Gaspreise steigen

Anhaltend hohe Beschaffungspreise und Umlagen sorgen für Anstieg der HNVG-Gastarife

Versorger passt Preise zum 1. November 2022 an
Aufgrund der anhaltend hohen Gasbeschaffungskosten und der Erhebung neuer Umlagen auf den Gaspreis wird die Heilbronner Versorgungs GmbH (HNVG) den Verbrauchspreis in der Grundversorgung zum 1. November 2022 um netto 9,02 Cent/Kilowattstunde (ct/kWh) anpassen.
Mit der Mehrwertsteuersenkung zum 1. Oktober von 19 Prozent auf 7 Prozent liegt die Erhöhung des Bruttopreises bei 8,37 ct/kWh bzw. 66 Prozent.
Bereits seit April letzten Jahres waren die Erdgaspreise bis zum Herbst 2021 auf ein historisch hohes Niveau gestiegen. „Damals gingen wir wie viele andere Experten davon aus, dass sich die Beschaffungspreise im Laufe des Jahres 2022 wieder auf ein Normalmaß einpendeln würden und wir die Gaspreise dann auch entsprechend wieder für unsere Kunden senken könnten“, sagt HNVG-Geschäftsführer Frank Schupp. „Doch der Angriffskrieg und Verknappungen der Gaslieferungen aus Russland haben zu einem noch extremeren Anstieg der Gaspreise auf dem Weltmarkt geführt.”
Die Erhöhung des Arbeitspreises bedeutet eine Mehrbelastung von ca. 125 Euro pro Monat für einen Vier-Personenhaushalt mit einem durchschnittlichen Verbrauch von 18.000 kWh Gas jährlich.
Um hohe Nachzahlungen für die Kunden zu vermeiden, passt die HNVG die Abschläge gemäß § 13 Abs. 2 der Gasgrundversorgungsverordnung mit dem Novemberabschlag an.

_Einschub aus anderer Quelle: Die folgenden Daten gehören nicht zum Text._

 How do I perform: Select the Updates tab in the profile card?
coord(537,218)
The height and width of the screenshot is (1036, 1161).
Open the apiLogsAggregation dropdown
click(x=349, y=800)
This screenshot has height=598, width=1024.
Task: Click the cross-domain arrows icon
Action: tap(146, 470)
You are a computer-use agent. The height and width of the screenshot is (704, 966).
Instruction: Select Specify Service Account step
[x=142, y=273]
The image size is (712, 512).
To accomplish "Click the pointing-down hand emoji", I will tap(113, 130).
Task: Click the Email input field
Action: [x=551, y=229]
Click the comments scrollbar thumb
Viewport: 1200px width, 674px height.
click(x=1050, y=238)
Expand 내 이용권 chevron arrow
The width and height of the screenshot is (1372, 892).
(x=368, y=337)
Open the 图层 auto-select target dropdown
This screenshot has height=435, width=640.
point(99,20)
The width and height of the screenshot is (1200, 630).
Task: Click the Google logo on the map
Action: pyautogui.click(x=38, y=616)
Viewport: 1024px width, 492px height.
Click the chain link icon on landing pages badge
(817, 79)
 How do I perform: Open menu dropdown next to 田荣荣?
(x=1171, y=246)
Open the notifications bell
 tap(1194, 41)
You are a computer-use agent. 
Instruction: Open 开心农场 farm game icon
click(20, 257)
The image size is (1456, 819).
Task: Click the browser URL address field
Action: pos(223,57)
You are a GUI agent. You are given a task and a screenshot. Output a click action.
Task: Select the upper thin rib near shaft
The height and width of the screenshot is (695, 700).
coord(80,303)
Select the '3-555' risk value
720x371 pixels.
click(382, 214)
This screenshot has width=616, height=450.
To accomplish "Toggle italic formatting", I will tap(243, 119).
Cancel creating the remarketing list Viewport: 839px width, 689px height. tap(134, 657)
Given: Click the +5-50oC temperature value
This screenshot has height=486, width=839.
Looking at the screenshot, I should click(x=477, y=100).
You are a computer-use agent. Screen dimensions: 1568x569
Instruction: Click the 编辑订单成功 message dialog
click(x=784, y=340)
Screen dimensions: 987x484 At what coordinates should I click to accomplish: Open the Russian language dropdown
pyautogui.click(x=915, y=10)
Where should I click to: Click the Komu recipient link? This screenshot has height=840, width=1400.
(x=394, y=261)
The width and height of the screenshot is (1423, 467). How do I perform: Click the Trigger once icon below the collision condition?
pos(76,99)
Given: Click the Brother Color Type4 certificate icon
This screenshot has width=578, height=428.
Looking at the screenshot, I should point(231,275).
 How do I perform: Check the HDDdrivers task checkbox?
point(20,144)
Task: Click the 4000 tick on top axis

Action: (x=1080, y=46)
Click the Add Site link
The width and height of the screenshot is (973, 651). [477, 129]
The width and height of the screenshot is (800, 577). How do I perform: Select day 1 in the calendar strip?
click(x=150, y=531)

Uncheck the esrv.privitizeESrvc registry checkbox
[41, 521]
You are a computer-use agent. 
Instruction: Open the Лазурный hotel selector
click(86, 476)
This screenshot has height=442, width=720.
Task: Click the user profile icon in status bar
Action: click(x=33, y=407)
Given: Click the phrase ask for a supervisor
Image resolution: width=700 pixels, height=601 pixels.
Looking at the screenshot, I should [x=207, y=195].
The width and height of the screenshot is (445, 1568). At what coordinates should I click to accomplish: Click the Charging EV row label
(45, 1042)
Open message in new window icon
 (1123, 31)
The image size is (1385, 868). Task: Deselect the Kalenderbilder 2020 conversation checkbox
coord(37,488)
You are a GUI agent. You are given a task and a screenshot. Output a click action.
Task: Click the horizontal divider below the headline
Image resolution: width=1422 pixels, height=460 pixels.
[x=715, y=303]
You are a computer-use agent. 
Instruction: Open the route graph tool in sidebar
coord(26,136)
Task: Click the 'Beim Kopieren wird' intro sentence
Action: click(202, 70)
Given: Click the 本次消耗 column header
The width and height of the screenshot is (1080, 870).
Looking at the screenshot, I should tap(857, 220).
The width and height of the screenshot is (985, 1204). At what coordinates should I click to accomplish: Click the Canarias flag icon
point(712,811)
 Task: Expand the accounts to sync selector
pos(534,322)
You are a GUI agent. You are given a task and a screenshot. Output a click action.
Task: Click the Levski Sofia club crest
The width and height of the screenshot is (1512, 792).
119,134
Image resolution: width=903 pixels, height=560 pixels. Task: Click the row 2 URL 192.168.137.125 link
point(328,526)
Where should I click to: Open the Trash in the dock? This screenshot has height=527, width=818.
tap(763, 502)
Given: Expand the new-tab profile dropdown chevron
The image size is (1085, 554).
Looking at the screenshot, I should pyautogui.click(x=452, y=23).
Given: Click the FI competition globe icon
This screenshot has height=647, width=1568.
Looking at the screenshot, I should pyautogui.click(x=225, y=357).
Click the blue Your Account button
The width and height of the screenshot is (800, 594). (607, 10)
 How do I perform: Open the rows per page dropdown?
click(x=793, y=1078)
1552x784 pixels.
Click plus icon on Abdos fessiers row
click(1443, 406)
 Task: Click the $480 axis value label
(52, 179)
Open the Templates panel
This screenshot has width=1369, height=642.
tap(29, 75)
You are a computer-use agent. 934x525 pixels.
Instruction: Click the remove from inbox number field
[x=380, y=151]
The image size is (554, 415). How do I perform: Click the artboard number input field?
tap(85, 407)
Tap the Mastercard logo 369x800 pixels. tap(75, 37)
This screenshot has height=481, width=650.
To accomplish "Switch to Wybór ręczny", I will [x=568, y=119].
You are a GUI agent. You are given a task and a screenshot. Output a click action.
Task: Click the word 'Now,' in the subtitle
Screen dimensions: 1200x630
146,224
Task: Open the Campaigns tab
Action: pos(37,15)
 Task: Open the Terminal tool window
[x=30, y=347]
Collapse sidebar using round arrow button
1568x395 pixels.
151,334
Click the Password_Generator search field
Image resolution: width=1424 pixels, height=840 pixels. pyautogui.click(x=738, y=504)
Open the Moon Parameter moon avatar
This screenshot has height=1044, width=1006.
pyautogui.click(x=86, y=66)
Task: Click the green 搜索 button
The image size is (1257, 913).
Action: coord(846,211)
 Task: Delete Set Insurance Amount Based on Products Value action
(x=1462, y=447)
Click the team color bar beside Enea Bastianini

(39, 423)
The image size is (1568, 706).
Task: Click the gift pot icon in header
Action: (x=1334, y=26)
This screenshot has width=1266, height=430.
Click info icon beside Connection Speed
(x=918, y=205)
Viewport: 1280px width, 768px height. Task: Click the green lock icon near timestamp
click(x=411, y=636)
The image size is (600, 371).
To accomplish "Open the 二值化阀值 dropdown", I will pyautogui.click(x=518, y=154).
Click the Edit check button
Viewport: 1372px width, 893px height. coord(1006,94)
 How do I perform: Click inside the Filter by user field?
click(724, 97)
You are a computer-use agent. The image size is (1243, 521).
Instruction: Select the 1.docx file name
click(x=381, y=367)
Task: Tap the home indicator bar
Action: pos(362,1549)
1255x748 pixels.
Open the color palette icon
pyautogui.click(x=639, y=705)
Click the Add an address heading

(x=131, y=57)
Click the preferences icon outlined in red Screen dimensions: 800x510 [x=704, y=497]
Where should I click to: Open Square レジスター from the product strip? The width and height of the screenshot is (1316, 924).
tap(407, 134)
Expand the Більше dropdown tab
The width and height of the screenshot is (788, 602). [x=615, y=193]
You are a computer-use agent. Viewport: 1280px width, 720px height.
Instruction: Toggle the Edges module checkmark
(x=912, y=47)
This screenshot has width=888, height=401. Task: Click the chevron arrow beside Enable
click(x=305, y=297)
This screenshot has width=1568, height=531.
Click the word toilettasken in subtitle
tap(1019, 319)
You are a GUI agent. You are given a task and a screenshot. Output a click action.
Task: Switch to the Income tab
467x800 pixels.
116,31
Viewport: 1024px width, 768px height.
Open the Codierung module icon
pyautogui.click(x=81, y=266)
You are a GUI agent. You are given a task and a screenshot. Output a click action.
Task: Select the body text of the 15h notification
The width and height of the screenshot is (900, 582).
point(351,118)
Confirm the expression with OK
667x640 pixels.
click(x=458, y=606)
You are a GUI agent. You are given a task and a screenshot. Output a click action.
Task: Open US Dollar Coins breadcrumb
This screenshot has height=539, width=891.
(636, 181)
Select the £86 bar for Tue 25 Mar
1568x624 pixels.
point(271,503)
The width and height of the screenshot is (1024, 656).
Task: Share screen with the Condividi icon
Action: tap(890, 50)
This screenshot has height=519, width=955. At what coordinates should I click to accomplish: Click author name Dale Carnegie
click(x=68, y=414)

Alle Kunden werden aktuell per Post informiert.
„Es sind extrem herausfordernde Zeiten für uns alle. Für die Menschen in unserem Land, für die Unternehmen, die Energieversorger, die Kommunen, die Bundesregierung“, betont HNVG-Geschäftsführer Frank Schupp.
„Uns treffen die hohen Beschaffungspreise ebenso wie unsere Kundinnen und Kunden. Wir haben ab 01.11. die für das Jahr 2023 weitaus höheren Beschaffungspreise gestreckt, um die Anpassung abzufedern und zum 1. Januar nicht erneut erhöhen zu müssen.“
Weitere Anpassungen im Jahresverlauf 2023 sind jedoch nicht auszuschließen. „Es ist gesetzmäßig vorgesehen, dass die Umlagen quartalsweise angepasst werden“, erläutert Schupp. „Außerdem ist unser Absatz auch sehr temperaturabhängig. Ein extremer Anstieg des Gasabsatzes kann zu Nachbeschaffungen und damit zu höheren Energiepreisen führen.“

Ungenutzte Einsparpotenziale umsetzen

„Gas bzw. generell Energie zu sparen ist daher in vielerlei Hinsicht positiv“, erklärt Schupp.
Zum einen reduziere es natürlich die persönlichen Kosten. Außerdem könne der Energieanteil des Gaspreises im Jahr 2023 stabil gehalten werden, wenn keine außerordentlichen Nachbeschaffungen nötig wären.
Und vor allem unterstütze es die Abwendung einer Gasmangellage im Winter.
Auf den Kundenanschreiben sind daher auch die Einsparpotenziale aufgeführt, die ein Haushalt hat, wenn er ein Grad weniger heizt, ebenso wie weitere Tipps, um Energie zu sparen.

Separate Ersatzversorgung
Um Energieversorgern die Möglichkeit zu geben, zusätzliche Energiemengen kurzfristig über Börsenprodukte nachzubeschaffen, wurde mit der letzten Novelle des Energiewirtschaftsgesetzes die Bindung des Preises der Ersatz- an die Grundversorgung aufgehoben.
In der Ersatzversorgung dürfen die Preise häufiger geändert werden: Jeweils zum ersten und fünfzehnten eines Monats können die Preise ohne Einhaltung einer Frist angepasst werden.
Auf der Internetseite http://www.hnvg.de/erdgas/grund-ersatzversorgung sind die Preise der letzten sechs Monate veröffentlicht.
Die Ersatzversorgung erfolgt maximal drei Monate lang. Für die Beendigung der Ersatzversorgung gibt es keine Kündigungsfrist.